> **The problem**: Please copy out the rows below word for word, from the line containing "Task: Select the" through the line containing "Open the 编辑器", both lines included.

> **Dataset records**:
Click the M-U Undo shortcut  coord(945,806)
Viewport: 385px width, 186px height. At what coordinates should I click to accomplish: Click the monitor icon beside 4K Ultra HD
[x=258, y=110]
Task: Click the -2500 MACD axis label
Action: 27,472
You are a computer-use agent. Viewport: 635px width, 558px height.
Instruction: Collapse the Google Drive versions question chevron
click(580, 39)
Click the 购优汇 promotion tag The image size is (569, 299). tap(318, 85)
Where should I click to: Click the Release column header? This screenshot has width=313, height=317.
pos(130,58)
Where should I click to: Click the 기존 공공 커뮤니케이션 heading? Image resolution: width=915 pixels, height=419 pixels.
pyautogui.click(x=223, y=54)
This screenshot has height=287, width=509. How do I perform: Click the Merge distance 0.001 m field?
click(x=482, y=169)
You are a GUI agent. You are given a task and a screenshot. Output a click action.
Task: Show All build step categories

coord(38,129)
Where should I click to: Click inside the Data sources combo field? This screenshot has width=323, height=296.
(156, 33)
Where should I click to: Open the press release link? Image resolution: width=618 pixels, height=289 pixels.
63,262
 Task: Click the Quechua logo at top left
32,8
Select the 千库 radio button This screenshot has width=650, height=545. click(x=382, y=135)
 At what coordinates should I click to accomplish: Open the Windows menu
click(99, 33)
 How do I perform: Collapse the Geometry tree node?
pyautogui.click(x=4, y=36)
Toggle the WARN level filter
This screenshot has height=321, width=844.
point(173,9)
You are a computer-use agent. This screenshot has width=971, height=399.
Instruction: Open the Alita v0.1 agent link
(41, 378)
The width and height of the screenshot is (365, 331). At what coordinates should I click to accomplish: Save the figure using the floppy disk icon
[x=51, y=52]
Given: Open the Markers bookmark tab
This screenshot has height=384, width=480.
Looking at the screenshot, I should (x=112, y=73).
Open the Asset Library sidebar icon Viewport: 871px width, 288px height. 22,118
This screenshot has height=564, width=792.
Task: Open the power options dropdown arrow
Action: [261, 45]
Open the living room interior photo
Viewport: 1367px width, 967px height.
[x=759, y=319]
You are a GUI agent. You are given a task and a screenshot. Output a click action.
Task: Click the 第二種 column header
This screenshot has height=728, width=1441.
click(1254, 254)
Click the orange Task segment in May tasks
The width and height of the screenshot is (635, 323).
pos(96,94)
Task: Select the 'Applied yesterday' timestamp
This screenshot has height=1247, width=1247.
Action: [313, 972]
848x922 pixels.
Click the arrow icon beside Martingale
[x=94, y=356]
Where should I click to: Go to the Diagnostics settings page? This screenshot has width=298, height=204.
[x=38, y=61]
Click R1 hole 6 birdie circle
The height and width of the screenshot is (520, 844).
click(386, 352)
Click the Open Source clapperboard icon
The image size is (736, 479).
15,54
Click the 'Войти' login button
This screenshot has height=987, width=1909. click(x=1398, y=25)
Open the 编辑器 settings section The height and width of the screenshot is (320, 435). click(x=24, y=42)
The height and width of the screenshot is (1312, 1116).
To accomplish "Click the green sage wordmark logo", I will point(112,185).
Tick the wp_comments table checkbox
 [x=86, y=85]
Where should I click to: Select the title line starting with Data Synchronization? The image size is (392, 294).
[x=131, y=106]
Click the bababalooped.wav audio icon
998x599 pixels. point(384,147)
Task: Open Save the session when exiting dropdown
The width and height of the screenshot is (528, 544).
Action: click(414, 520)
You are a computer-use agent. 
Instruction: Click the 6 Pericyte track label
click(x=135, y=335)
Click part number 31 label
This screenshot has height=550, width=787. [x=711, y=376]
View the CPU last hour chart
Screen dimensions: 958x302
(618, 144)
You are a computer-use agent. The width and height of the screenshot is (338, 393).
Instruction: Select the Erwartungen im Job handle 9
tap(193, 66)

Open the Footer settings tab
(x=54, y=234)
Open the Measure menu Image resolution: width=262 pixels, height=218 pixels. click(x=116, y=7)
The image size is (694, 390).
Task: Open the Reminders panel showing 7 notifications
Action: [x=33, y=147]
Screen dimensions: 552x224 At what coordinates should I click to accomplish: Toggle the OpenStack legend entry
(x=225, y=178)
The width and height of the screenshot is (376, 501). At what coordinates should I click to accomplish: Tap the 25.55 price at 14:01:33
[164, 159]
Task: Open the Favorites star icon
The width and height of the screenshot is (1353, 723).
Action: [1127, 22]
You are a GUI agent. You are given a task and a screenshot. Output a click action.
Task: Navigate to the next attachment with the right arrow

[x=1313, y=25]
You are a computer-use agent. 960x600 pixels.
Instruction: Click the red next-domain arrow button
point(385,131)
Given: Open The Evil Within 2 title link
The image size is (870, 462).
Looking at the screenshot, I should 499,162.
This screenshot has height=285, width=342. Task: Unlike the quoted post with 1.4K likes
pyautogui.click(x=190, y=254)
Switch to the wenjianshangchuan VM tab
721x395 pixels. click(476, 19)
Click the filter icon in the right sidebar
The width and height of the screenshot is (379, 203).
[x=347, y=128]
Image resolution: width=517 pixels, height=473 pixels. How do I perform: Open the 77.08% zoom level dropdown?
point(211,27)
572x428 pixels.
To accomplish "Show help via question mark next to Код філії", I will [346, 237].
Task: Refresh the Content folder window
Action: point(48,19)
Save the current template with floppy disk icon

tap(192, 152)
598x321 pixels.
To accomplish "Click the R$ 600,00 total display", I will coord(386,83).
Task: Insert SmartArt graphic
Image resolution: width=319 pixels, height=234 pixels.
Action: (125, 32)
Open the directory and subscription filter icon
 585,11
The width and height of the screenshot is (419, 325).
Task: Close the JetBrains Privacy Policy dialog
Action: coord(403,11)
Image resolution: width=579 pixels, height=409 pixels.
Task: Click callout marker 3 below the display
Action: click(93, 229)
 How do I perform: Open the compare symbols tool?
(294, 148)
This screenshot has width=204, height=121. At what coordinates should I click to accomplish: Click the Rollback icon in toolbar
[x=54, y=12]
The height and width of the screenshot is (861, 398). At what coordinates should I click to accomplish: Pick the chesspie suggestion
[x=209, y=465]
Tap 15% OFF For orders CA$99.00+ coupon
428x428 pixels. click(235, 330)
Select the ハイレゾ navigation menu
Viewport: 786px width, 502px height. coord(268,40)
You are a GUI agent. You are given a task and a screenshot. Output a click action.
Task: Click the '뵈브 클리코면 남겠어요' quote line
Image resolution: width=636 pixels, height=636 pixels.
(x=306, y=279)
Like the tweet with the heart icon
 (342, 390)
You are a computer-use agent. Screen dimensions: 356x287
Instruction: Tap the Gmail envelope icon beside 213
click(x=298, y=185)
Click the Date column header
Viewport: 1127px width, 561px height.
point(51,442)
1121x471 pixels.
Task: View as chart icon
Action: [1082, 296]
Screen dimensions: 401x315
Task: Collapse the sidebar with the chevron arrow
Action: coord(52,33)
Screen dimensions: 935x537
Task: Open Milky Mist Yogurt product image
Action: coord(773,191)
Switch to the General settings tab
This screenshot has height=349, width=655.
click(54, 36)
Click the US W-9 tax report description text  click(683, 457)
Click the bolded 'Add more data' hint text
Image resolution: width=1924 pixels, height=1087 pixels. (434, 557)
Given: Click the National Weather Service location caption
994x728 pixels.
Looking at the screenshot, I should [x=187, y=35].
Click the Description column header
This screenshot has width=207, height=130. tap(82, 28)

> **Worked answer**:
Task: Select the 'Applied yesterday' timestamp
This screenshot has height=1247, width=1247.
Action: [313, 972]
848x922 pixels.
Click the arrow icon beside Martingale
[x=94, y=356]
Where should I click to: Go to the Diagnostics settings page? This screenshot has width=298, height=204.
[x=38, y=61]
Click R1 hole 6 birdie circle
The height and width of the screenshot is (520, 844).
click(386, 352)
Click the Open Source clapperboard icon
The image size is (736, 479).
15,54
Click the 'Войти' login button
This screenshot has height=987, width=1909. click(x=1398, y=25)
Open the 编辑器 settings section The height and width of the screenshot is (320, 435). click(x=24, y=42)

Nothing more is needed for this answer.